This is a bit vague report, but we had an issue when one node was put back to production after a disk failure and couldn't recover from peer replicas. What happened was we put the node back to production, it started receiving parts, but the connection always broke before the part transfer was finished. There was a lot of network and disk i/o but nothing finished successfully, so the disk usage wasn't going up and the instance never recovered. Another strange thing is, when we stopped the faulty instance, the peer replicas continued to read and transmit parts (despite the receiver was down), so I had to restart the peer replicas as well to stop the disk i/o.

We did two things to mitigate the issue:

• Switch from xfs to ext4, the xfs nodes experienced strange performance degradation under load where overall load went up 8x and disk i/o almost stalled. It was also impossible to recover from replicas on xfs due to connection breaks, while it progressed from nodes on ext4.
• Change the affected node configuration to only two replicas per shard, so it is forced to recover from only one replica. This works even with xfs nodes, but makes recovery tedious.

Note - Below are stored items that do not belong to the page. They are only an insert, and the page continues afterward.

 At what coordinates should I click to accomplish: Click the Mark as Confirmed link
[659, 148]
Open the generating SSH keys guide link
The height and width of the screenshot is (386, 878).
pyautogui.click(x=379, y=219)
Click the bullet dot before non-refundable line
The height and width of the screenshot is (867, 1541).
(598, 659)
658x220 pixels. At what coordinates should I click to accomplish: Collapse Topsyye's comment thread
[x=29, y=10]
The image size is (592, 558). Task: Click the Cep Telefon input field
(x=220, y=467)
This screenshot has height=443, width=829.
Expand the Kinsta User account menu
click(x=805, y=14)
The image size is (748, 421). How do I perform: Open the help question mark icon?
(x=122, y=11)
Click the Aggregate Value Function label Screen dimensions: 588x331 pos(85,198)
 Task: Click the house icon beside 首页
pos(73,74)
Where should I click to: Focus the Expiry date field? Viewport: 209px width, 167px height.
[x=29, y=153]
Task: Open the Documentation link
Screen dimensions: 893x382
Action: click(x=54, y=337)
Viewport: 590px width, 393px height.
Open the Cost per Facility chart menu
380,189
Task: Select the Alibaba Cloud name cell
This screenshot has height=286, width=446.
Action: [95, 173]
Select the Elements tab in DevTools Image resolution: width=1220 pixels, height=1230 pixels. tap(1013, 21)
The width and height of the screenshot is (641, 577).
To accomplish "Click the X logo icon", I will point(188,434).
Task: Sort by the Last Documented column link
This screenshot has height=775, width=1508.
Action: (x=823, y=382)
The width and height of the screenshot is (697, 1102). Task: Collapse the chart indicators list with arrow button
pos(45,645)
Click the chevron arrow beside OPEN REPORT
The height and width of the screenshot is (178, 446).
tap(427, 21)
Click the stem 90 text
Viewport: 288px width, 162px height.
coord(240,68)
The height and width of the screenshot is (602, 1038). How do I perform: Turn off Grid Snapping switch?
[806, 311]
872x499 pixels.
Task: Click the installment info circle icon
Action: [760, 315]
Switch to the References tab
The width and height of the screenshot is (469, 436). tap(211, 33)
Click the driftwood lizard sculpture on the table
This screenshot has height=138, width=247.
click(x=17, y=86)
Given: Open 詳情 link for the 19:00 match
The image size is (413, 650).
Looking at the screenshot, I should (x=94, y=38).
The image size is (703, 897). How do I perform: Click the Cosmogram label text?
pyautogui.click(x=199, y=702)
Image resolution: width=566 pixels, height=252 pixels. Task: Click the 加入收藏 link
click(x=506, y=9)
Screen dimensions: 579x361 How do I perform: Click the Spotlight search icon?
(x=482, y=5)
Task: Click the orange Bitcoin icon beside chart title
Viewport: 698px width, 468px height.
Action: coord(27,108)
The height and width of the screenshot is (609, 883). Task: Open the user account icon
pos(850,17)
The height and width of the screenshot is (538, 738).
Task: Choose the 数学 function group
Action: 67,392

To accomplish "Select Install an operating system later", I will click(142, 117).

I suspect the core of the issue is that receiving replica cannot moderate senders when it's not able to keep up which leads to connection breaks, there is currently no way to throttle throughput or have any sort of backpressure - the sender replicas just keep sending. I'm not sure how are you dealing with this, but this also affects read query performance while the replication is in progress. The secondary issue is that xfs is not really recommended as a filesystem, we're still investigating what causes this issue.